Gracious hosts are worth their weight in gold.
V 13 "Salute Rufus chosen in the Lord, and his mother and mine" One line is all they got, but Paul acknowledged the closeness of this seemingly unknown mother to himself. Although unfamiliar to us, this family had a rich and very personal attachment to Jesus Christ himself. Simon of Cyrene, who carried Christ’s cross was the husband of this ‘mother.’ (Mark 15:21). This family played an active role in the church, and Paul attributes the highest honour to this elderly woman, figuratively calling her his mother.
V15 "Salute Philologus, and Julia, Nereus, and his sister, and Olympas, and all the saints which are with them."
These are converts from Rome and remembered dearly by Paul. Certain traditions say Julia and Nereus may have been of the Christians of Caesar’s household.
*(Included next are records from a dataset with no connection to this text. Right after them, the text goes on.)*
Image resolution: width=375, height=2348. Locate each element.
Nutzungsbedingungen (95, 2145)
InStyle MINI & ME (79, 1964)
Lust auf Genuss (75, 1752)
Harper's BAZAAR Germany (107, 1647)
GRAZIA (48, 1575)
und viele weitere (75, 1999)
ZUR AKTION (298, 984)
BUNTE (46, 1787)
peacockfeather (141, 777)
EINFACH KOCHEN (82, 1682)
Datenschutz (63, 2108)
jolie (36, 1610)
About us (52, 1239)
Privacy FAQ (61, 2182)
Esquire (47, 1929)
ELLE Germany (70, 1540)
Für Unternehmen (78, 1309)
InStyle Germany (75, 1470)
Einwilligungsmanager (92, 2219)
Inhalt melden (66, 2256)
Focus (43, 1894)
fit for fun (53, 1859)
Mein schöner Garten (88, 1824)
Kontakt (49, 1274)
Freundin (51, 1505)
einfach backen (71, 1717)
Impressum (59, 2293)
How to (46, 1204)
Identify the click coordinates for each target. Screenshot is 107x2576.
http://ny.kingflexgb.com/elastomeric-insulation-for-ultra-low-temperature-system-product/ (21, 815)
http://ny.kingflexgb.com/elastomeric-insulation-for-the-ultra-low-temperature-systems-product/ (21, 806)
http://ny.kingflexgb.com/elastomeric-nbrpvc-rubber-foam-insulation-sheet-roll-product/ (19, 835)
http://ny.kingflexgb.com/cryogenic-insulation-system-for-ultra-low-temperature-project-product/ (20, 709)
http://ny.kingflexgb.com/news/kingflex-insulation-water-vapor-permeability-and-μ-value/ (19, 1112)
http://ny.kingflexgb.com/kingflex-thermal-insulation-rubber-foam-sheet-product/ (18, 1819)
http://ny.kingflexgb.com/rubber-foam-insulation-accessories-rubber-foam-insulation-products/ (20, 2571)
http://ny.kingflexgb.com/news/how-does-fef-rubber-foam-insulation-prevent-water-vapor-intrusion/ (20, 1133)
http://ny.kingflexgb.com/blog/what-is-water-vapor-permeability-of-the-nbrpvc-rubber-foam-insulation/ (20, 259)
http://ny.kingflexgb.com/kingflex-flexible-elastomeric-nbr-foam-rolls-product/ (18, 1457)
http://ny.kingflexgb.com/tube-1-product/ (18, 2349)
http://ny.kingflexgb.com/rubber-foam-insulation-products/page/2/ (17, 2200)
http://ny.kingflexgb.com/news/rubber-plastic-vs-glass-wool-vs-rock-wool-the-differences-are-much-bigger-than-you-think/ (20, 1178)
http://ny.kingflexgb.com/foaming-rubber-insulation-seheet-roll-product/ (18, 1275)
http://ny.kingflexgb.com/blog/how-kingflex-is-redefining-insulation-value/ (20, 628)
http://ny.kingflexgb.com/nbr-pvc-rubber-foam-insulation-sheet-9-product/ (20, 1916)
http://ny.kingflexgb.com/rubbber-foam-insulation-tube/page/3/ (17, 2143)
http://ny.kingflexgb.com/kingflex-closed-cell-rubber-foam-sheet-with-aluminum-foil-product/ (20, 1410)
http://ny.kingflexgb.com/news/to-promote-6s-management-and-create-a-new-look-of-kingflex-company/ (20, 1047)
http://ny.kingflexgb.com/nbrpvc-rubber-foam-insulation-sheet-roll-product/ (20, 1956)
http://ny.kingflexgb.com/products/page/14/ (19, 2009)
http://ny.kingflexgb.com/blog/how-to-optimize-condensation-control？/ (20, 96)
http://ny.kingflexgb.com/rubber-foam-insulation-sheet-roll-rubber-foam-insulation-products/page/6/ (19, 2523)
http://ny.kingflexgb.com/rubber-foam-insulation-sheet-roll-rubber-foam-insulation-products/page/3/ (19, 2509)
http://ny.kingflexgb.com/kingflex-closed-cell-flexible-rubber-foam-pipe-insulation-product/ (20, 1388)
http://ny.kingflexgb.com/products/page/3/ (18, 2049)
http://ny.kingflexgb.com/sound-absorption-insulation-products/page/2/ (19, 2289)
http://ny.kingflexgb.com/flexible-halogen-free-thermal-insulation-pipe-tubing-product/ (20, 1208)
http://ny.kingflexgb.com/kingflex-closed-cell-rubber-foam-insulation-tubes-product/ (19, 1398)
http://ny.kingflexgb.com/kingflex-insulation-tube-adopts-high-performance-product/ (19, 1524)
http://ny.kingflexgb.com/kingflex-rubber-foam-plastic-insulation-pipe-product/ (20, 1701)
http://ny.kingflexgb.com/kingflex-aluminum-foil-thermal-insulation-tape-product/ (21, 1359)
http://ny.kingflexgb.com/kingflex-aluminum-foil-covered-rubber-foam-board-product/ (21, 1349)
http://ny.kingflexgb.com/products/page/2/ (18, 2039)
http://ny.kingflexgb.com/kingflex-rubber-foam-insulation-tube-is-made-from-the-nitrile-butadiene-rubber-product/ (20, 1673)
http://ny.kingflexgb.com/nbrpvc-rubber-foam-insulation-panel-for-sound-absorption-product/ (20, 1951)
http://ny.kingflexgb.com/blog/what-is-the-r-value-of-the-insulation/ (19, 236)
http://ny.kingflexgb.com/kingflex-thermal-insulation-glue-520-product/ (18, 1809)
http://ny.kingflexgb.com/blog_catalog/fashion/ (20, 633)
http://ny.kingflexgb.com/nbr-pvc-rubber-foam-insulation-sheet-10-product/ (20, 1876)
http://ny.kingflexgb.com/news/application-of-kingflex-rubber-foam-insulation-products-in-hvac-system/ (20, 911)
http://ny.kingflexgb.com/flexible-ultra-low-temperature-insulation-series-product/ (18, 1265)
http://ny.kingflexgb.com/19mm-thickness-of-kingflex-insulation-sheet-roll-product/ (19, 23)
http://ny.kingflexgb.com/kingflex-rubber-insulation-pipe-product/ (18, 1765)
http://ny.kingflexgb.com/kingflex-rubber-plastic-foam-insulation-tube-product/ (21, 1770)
SUMMARY Chapter 16 shows a diverse mixture of people. It seems to be a snapshot of the New Testament church of Jesus Christ, comprising people of all cultures and former beliefs. God does not care who you are, what you have done, or what your background is because he is interested in you and your salvation. He sent his only begotten son, Jesus Christ, to die on a cross many years ago so you may live and experience eternal life today. Throughout history, men and women have searched for salvation through other means, never reaching the pinnacle of their desires. Every other way to God is a rabbit hole, a dead end. None of them goes through to the other side. Jesus Christ is the only path designated by God Almighty. Only through Jesus Christ alone can we reach the other side, Eternity. All other pathways offer many things. They have much advertised, but in the end, all they deliver is death. Every one of these lesser-known Biblical women of faith gave their hearts to Jesus Christ at some stage in their lives. Prior to that, they would have died a spiritual death, but now they have been given eternal life by making that one decision. Their passion back then shows us now how much of an impact they made on the furtherance of the gospel of Jesus Christ. They just did their simple jobs well. We don't need to be the preacher or anybody important, we just need to play our little parts in the jigsaw properly, otherwise, bits are missing when it all comes together.